Le lendemain, à Madrid, le Teatro de la zarzuela perpétue la tradition d’un genre typiquement espagnol que d’aucuns voudraient limiter au pittoresque. Si Policias y ladrones de Tomas Marco a joué de malchance, avec une grève du théâtre aux dates prévues pour la création en raison de projets gouvernementaux qui sacrifieraient l’indépendance de l’institution, Tres sombreros de copa de Ricardo Llorca, adaptant une pièce homonyme de Miguel Mihura, réjouit avec la profusion de péripéties que l’on attend dans ce registre, avec son alternance bien calibrée entre le parlé et le chanté, et dans un langage musical qui, flirtant avec les pastiches, ne se laisse pas appauvrir en pâle copie d’un modèle passé. A la tête d’une troupe investie, Diego Martin-Etxebarria défend cette oeuvre du présent consciente du folklore dans lequel elle s’enracine, et qui se livre dans une production colorée et judicieusement réglée par José Luis Arellano.

Paris, danse et électro

Paris n’a pas non plus négligé le lyrique, avec le deuxième opéra de Francesco Filidei, L’inondation, sur une adaptation d’une nouvelle de Zamiatine par Joël Pommerat.
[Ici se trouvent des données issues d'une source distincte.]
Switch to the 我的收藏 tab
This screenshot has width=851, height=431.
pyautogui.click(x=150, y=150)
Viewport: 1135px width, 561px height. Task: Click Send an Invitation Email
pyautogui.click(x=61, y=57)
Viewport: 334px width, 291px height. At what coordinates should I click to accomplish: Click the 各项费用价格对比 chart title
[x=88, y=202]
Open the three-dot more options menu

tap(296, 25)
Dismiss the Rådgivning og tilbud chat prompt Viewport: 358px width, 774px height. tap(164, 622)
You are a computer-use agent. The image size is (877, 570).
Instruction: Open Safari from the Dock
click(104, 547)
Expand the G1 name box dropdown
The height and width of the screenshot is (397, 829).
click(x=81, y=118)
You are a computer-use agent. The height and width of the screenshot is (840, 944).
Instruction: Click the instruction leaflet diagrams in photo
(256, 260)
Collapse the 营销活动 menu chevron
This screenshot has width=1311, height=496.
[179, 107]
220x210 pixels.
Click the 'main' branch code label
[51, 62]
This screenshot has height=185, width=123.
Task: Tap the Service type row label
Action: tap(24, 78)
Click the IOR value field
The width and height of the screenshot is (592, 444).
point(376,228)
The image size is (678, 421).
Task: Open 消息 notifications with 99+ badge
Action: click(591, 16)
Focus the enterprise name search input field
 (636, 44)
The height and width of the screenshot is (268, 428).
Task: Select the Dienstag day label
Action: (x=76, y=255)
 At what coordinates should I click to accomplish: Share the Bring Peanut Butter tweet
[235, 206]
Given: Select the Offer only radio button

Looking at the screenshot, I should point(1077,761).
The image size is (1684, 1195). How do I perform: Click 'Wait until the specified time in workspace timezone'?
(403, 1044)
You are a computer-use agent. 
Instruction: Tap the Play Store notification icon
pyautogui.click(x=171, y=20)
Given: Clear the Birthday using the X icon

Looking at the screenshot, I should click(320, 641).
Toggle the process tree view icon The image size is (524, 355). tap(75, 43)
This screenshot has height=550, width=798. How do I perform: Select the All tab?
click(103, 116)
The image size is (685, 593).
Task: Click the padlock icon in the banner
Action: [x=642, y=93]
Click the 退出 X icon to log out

Si la prosodie se révèle un rien prosaïque, la richesse de timbres orchestraux évocateurs participe de l’efficacité quasi cinématographique de l’ouvrage. On retrouve fin octobre le Philharmonique de Radio-France, sous la baguette de Fabien Gabel, dans la création française du virtuose et volubile Concerto pour flûte de Philippe Manoury, par le dédicataire, Emmanuel Pahud, au cœur d’un programme debussyste et ravélien. Le lendemain, la soirée d’Halloween est placée sous le signe de la danse contemporaine, avec le LA Dance Project, initié par Benjamin Millepied. Split Step d’Emily Mast et Zack Winokur penche parfois vers l’installation artistique, quand la chorégraphie élancée et athlétique de Kinaesonata de Bella Lewitzky déploie sa magnifique énergique quasi cinétique sur la musique de la Première Sonate pour piano de Ginastera, dans le concept visuel dessiné par Charles Gaines. La pièce de Madeline Hollander, 5 live calibrations, ne manque pas d’énergie, même si la construction formelle peut paraître un peu lâche ça et là. Quant à Hearts and arrows de Benjamin Millepied, sur le Troisième Quatuor à cordes de Glass, l’ouvrage résume le langage du chorégraphe français, au diapason du minimalisme de la musique, avec, parfois, l’impression de céder à des formules. La solidité des interprètes est au service d’une page marquée par un métier certain, à défaut d’une inspiration constante.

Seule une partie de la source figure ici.